# M5L2 Screencasts

## M5-L2-SC1: Hyperparameter Tuning with GridSearchCV

### Step 1: Setting Up Your Environment

Install and import necessary libraries and modules.

In [None]:
from sklearn.datasets import load_iris
from sklearn.model_selection import train_test_split, GridSearchCV
from sklearn.ensemble import RandomForestClassifier
import pandas as pd

### Step 2: Loading and Preparing Your Dataset

Load the Iris dataset and create training/testing sets.

In [None]:
# Load Iris dataset
iris = load_iris()
X, y = iris.data, iris.target

# Split data into training and testing sets
X_train, X_test, y_train, y_test = train_test_split(X, y, test_size=0.3, random_state=42)
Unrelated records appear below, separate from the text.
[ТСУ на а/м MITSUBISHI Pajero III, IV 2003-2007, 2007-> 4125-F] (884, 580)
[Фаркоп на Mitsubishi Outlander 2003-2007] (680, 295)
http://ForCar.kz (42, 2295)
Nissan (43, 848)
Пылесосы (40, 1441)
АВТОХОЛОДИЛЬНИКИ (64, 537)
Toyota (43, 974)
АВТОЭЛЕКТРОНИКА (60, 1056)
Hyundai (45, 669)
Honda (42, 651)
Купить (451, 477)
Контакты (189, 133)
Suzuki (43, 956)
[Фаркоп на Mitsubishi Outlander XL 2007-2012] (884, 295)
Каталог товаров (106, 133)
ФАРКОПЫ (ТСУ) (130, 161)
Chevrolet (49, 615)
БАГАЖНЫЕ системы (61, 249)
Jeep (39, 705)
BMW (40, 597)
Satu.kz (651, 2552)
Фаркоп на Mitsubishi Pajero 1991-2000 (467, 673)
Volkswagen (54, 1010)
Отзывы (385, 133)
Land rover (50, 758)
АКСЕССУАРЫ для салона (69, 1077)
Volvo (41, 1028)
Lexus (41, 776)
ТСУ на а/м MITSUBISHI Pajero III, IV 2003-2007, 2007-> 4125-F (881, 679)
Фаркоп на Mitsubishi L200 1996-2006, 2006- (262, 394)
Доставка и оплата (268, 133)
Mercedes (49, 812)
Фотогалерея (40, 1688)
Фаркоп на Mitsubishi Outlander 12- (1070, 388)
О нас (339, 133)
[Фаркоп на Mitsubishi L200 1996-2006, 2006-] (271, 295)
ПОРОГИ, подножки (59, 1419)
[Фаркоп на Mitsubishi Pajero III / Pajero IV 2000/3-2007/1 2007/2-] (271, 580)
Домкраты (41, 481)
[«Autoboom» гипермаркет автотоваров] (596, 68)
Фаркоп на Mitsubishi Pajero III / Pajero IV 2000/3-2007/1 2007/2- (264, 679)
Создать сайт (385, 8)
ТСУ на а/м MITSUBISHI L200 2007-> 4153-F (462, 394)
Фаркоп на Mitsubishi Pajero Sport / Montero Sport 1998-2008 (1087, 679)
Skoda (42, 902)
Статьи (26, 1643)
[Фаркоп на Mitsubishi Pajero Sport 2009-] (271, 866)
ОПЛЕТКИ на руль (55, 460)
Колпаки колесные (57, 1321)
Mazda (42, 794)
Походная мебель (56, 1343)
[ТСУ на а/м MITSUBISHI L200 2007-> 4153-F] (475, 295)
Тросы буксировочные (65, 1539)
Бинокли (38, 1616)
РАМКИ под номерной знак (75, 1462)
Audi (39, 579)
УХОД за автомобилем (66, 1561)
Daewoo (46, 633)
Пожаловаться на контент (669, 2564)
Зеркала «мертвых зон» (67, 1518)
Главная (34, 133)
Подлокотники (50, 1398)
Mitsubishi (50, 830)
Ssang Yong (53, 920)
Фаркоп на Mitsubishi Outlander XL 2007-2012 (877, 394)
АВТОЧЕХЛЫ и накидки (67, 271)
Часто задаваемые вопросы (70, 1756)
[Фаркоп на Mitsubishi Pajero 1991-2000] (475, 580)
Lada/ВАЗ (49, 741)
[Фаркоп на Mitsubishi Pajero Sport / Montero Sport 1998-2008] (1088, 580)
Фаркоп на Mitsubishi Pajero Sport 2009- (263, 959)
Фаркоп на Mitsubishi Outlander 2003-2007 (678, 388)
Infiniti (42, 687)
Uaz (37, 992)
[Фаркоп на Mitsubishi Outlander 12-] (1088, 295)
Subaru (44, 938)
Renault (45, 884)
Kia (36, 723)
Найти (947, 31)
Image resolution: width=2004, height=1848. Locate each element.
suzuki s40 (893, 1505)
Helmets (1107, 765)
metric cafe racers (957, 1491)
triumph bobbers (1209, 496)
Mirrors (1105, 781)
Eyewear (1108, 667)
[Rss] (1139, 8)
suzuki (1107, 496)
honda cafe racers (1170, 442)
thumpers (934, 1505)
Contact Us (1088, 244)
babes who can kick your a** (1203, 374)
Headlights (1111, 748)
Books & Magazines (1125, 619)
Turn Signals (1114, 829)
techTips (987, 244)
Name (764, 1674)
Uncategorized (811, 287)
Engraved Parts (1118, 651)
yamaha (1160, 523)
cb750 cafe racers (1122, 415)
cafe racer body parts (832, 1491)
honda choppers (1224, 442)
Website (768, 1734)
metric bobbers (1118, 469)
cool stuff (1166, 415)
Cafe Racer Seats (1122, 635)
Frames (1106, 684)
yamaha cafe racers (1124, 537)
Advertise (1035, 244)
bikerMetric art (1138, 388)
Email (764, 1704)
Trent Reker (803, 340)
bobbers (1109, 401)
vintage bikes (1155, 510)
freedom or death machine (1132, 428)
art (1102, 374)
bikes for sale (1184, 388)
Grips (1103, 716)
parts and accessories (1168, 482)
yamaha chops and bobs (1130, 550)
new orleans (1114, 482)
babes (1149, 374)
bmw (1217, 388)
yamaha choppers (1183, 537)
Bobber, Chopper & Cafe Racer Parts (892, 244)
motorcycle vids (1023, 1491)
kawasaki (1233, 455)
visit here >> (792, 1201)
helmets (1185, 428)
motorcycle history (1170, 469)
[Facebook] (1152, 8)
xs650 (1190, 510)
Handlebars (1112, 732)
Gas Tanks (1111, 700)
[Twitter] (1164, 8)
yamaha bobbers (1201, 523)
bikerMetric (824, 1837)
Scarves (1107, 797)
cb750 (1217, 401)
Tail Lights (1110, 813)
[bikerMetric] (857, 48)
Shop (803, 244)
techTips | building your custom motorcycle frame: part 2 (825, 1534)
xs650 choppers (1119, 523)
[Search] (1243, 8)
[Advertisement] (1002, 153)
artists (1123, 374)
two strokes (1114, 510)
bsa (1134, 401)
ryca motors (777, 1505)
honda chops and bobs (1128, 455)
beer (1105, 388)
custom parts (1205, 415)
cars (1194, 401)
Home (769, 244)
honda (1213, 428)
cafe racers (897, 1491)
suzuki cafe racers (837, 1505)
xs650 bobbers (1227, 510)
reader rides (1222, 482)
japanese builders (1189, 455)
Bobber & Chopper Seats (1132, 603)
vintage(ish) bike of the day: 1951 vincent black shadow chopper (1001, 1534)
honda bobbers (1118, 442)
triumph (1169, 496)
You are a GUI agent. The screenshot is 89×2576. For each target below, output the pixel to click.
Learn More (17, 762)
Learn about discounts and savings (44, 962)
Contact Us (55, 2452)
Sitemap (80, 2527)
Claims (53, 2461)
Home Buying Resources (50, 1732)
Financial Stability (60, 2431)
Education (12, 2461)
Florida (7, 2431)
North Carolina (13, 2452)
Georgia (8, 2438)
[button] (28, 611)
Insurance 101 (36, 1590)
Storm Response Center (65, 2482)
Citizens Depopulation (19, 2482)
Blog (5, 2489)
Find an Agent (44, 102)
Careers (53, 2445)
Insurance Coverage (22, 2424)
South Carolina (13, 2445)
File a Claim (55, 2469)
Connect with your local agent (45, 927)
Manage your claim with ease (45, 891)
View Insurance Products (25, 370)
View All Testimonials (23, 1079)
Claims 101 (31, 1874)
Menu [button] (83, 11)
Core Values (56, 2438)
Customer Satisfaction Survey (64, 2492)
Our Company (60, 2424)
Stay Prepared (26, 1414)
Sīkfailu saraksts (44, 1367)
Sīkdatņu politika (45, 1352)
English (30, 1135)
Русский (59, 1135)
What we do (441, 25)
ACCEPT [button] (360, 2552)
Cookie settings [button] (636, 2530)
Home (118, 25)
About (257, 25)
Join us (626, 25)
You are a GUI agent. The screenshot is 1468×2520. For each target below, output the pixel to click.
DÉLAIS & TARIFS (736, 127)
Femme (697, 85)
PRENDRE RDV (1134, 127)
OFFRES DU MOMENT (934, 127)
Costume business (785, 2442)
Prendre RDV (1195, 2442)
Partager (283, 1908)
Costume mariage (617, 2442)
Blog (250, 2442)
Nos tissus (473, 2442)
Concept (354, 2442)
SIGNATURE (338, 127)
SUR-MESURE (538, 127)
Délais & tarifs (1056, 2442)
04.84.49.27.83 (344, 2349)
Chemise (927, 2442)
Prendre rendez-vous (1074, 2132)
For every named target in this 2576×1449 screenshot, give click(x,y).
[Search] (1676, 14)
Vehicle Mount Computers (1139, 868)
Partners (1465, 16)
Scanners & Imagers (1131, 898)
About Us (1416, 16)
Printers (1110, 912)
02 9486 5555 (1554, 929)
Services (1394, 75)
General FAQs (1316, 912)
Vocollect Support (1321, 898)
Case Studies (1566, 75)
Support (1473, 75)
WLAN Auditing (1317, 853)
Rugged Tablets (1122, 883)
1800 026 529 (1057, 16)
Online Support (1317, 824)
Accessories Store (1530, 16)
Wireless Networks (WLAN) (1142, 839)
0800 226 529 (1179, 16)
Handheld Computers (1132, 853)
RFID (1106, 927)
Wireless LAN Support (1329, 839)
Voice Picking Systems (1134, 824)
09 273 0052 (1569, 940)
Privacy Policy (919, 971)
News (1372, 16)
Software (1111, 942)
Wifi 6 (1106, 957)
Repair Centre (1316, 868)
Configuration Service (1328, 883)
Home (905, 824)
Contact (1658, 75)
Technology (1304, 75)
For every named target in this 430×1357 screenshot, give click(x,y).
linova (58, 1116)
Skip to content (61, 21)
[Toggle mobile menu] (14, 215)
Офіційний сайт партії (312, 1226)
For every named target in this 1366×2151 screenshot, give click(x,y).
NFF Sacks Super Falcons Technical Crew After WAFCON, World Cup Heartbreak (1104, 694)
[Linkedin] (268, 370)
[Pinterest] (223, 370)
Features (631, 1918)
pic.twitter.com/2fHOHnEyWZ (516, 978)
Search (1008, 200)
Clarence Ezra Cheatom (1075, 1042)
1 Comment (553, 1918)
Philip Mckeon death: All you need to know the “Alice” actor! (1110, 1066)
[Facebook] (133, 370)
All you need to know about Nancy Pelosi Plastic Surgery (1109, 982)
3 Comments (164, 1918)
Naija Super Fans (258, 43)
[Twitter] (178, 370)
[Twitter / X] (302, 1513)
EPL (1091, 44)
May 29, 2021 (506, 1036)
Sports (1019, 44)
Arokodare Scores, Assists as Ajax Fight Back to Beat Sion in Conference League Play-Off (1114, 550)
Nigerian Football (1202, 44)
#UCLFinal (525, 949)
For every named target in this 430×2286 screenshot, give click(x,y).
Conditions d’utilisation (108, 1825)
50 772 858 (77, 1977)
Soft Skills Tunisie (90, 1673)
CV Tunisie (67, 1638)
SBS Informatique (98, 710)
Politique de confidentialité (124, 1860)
### Step 3: Defining the Model and Parameters

Initialize a Random Forest Classifier and define a parameter grid.

In [None]:
# Initialize Random Forest
rf_clf = RandomForestClassifier()

# Define hyperparameter grid
param_grid = {
    'n_estimators': [50, 100, 200],
    'max_depth': [None, 10, 20, 30],
    'min_samples_split': [2, 5, 10]
}


### Step 4: Running GridSearchCV
Implement GridSearchCV to optimize hyperparameters.

In [None]:
# Initialize GridSearchCV
grid_search = GridSearchCV(estimator=rf_clf, param_grid=param_grid, cv=5, n_jobs=-1, verbose=2)

# Fit to the training data
grid_search.fit(X_train, y_train)


Fitting 5 folds for each of 36 candidates, totalling 180 fits


### Step 5: Evaluating Optimal Parameters and Model Performance
Identify the best parameters and evaluate model performance.

In [None]:
# Retrieve best parameters
print("Best Parameters:", grid_search.best_params_)

# Evaluate model performance
best_model = grid_search.best_estimator_
accuracy = best_model.score(X_test, y_test)
print(f"Model Test Accuracy: {accuracy:.2f}")

Best Parameters: {'max_depth': 30, 'min_samples_split': 10, 'n_estimators': 50}
Model Test Accuracy: 1.00


## M5L2SC2: Efficient Hyperparameter Tuning with RandomizedSearchCV

### Step 1: Setting Up Your Workspace
Install and import the necessary libraries and modules for the project.

In [None]:
from sklearn.datasets import load_iris
from sklearn.model_selection import train_test_split, RandomizedSearchCV
from sklearn.ensemble import RandomForestClassifier
import numpy as np


### Step 2: Preparing Your Dataset
Load the Iris dataset and partition it into training and testing sets.


In [None]:
# Load the Iris dataset
iris = load_iris()
X = iris.data
y = iris.target

# Split data into training and testing sets
X_train, X_test, y_train, y_test = train_test_split(X, y, test_size=0.3, random_state=42)


### Step 3: Configure Randomized Search Parameters
Set up a parameter distribution and configure the Random Forest model.

In [None]:
# Define the Random Forest model
rf_clf = RandomForestClassifier()

# Define a parameter distribution
param_distributions = {
    'n_estimators': np.arange(10, 200, 10),
    'max_depth': [None, 10, 20, 30],
    'min_samples_split': np.arange(2, 10),
    'min_samples_leaf': np.arange(1, 10)
}

### Step 4: Executing RandomizedSearchCV
Execute RandomizedSearchCV to evaluate combinations of hyperparameters.

In [None]:
# Initialize RandomizedSearchCV
random_search = RandomizedSearchCV(estimator=rf_clf, param_distributions=param_distributions,
                                   n_iter=50, cv=5, verbose=2, random_state=42, n_jobs=-1)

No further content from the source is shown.